The journey to the U.S. through Mexico can be a dangerous one, as recent news reports about the increased Chinese migration show. Many Chinese migrants, like those from other countries, cross from South to Central America through the treacherous Darién Gap, which the Guardian describes as a "roadless, lawless and extremely dangerous stretch of rainforest."
Most Chinese migrants enter the U.S. at airports with visas, but it’s always been the case that some have arrived through other means, said Dube, who cited as an example the Golden Venture, a freighter used to smuggle nearly 300 immigrants from China in 1993 that ran aground off Queens, New York.
Many Chinese migrants seek asylum for a variety of reasons, such as political or religious repression, but relatively few choose to take the financial and safety risks associated with arriving at the U.S. border without authorization, said Dube.
Steven Camarota, director of research at the Center for Immigration Studies, a group that advocates for reduced immigration, said that in the past, Chinese migrants who were in the U.S. illegally had mostly overstayed a temporary visa.

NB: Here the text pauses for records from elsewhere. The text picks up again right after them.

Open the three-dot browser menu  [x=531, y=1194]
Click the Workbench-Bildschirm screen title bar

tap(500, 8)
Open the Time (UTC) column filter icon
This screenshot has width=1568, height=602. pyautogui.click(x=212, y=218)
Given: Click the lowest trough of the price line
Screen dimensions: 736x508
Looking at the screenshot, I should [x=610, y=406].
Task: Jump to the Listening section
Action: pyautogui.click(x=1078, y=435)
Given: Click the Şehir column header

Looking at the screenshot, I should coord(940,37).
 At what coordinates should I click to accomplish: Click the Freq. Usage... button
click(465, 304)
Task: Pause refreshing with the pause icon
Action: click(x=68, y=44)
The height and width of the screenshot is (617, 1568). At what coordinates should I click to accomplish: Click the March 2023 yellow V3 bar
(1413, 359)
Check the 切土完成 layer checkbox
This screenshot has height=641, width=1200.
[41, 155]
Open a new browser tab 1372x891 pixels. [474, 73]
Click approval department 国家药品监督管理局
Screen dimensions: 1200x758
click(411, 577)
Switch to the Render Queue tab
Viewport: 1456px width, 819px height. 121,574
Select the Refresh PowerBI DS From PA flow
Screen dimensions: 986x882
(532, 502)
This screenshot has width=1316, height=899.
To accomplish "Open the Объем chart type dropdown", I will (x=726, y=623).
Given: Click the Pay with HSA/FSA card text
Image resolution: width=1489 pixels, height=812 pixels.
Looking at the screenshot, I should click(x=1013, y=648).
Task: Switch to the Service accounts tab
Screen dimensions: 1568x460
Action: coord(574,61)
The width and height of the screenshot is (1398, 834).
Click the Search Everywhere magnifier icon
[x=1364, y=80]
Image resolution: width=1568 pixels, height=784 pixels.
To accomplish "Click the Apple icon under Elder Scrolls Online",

Camarota said national security concerns arise when immigrants from a "hostile power" enter the U.S. undetected. But Isacson said such a risk is more likely if a country tried to mix in spies, not soldiers, with migrants, which Cuba was thought to have done in 2010.
Isacson said his group talked with several migrants from China during an April visit to the Honduras-Nicaragua border, "and they spoke in general terms about fleeing repression." Isacson said U.S. Department of Justice data for fiscal year 2023, generated in January, shows only about 12% of Chinese migrants filing for asylum were denied.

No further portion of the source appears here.